We focused the design of this grant program on providing the curricular support and social capital that first-generation students would need to take better advantage of our research and leadership opportunities in STEM disciplines. To accomplish the grant's objectives, Georgetown developed a series of five integrated, sequential components that address the unique needs of first-generation students within the context of our undergraduate science and math curriculum. These components include a precollege bridge course; science-specific sections of a two-course, first-year foundations core sequence; undergraduate science research opportunities; a science, technology, engineering, mathematics, and medicine (STEMM) fellows leadership program; and a collaboration of students and teachers in creating new elementary science curricula.
First-generation students often begin college at a significant disadvantage because they lack basic proficiencies, especially in quantitative and analytical reasoning. Entering first-generation Georgetown College students will begin to acquire a strong foundation for success in introductory science and math courses, as well as the cultural capital to meet college course expectations, to develop social peer networks, and to interact with faculty members. They will be able to enter research experiences and mentorships with faculty and develop as leaders and educators. The program's broad reach and impact focuses on our increased potential to attract and retain first-generation students in higher education and as majors in STEM fields, as well as to help improve their success in college and beyond. These goals become more and more important as the demographic diversity of incoming students continues to grow. Among underrepresented groups, first-generation college students (which often include other categories of underserved students) constitute perhaps the largest proportion of untapped intellectual capacity.

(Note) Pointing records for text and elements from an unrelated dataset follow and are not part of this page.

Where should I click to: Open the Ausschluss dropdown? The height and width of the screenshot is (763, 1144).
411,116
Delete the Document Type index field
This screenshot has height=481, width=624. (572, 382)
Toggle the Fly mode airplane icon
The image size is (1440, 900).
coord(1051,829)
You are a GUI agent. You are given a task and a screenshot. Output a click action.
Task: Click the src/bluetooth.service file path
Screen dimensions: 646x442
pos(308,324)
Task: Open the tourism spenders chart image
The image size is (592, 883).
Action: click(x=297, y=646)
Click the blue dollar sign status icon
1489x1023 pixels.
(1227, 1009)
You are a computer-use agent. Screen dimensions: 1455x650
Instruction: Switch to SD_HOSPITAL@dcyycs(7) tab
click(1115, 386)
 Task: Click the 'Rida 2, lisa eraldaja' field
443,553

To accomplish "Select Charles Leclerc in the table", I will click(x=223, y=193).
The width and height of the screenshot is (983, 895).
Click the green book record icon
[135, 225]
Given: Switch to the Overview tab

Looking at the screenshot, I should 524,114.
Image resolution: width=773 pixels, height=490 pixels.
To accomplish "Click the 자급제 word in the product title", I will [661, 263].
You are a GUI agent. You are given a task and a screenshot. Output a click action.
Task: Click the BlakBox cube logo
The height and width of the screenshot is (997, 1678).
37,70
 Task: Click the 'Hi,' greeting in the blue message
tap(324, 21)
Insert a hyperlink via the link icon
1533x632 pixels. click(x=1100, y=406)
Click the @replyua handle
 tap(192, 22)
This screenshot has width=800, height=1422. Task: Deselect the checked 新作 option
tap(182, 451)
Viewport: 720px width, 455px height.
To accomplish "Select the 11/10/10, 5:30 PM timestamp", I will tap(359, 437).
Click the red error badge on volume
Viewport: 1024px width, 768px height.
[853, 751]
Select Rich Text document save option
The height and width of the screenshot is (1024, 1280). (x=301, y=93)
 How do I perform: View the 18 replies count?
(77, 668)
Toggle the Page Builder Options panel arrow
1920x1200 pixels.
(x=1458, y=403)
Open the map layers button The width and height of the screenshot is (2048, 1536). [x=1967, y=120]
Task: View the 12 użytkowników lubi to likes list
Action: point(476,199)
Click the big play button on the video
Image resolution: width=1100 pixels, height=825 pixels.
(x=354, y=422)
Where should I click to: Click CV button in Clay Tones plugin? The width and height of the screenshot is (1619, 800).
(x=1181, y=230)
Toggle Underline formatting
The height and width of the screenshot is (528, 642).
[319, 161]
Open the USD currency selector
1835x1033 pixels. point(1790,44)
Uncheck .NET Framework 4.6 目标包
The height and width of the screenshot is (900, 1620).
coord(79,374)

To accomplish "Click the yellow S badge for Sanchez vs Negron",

Student learning, as well as program outcomes and impacts, will center on a variety of areas, from acquisition of skills and mastery of concepts to community engagement and growth in life perspective. Over the course of the grant, we expect Georgetown College first-generation students to develop as leaders in research and teaching by gaining expertise in STEM fields, and learning how to transmit knowledge to students not only in a classroom but also to the community at large, thus improving the science literacy of those with whom they live and work. Moreover, the best ambassadors to reach underserved communities, and especially to bridge the cultural and socioeconomic divide between first-generation students and the academic world, are often those who have come from such a background. We will assess outcomes and impacts of each component using direct and indirect measurement tools, such as pre- and postcourse tests, major and minor selection and career-choice questionnaires, attitudinal surveys, and a diverse collection of data (retention rates, grade point average comparisons, undergraduate research participation, and others). Comparisons will be made between participating first-generation students and non-first-generation students, as well as between participating first-generation students and other on-campus groups.